*What to do*. Write out the lines of the records from the one containing "Click the Create" to the very last, keeping each exactly as it is.

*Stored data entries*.
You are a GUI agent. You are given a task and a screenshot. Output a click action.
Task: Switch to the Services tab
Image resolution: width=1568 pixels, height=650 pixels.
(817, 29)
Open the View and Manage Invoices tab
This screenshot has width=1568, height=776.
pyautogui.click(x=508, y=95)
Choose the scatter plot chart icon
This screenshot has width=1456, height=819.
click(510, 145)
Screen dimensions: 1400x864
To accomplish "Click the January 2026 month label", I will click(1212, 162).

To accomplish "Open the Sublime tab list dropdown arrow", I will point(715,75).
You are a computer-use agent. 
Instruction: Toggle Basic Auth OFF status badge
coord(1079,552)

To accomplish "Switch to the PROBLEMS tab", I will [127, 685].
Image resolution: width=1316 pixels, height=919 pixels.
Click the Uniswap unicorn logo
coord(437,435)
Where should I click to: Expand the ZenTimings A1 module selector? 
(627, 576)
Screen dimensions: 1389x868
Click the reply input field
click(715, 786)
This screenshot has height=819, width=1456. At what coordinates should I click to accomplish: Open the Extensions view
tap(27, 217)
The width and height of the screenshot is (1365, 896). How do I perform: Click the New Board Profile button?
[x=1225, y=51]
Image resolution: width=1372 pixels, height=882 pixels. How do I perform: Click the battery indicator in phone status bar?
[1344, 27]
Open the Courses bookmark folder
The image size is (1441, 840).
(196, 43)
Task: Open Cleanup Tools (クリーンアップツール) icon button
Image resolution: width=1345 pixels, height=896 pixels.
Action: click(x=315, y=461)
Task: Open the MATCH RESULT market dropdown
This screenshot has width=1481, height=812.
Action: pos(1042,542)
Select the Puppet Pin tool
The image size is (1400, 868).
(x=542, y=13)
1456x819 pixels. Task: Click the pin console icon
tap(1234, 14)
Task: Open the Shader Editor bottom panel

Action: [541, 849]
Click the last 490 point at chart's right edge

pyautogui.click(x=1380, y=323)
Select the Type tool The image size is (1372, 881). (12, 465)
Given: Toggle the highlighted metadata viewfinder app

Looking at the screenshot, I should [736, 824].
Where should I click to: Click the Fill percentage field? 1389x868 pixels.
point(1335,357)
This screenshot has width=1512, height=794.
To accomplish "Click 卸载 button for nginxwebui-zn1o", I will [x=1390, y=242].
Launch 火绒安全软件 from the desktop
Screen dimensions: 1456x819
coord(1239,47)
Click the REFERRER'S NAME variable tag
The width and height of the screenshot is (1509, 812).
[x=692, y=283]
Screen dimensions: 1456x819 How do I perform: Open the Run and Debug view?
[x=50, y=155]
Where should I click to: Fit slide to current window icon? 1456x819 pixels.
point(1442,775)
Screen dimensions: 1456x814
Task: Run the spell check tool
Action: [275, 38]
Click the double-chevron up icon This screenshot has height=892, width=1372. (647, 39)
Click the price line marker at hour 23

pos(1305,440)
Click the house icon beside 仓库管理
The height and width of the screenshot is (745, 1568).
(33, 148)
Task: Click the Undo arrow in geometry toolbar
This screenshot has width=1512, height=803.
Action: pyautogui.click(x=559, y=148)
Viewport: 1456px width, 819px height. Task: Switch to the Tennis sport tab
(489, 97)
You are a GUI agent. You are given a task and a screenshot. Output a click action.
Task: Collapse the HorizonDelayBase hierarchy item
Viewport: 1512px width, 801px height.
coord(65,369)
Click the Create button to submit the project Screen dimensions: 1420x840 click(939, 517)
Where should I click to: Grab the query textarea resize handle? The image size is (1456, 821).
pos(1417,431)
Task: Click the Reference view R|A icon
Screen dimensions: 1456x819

*Exercise response*.
Click the Create button to submit the project Screen dimensions: 1420x840 click(939, 517)
Where should I click to: Grab the query textarea resize handle? The image size is (1456, 821).
pos(1417,431)
Task: Click the Reference view R|A icon
Screen dimensions: 1456x819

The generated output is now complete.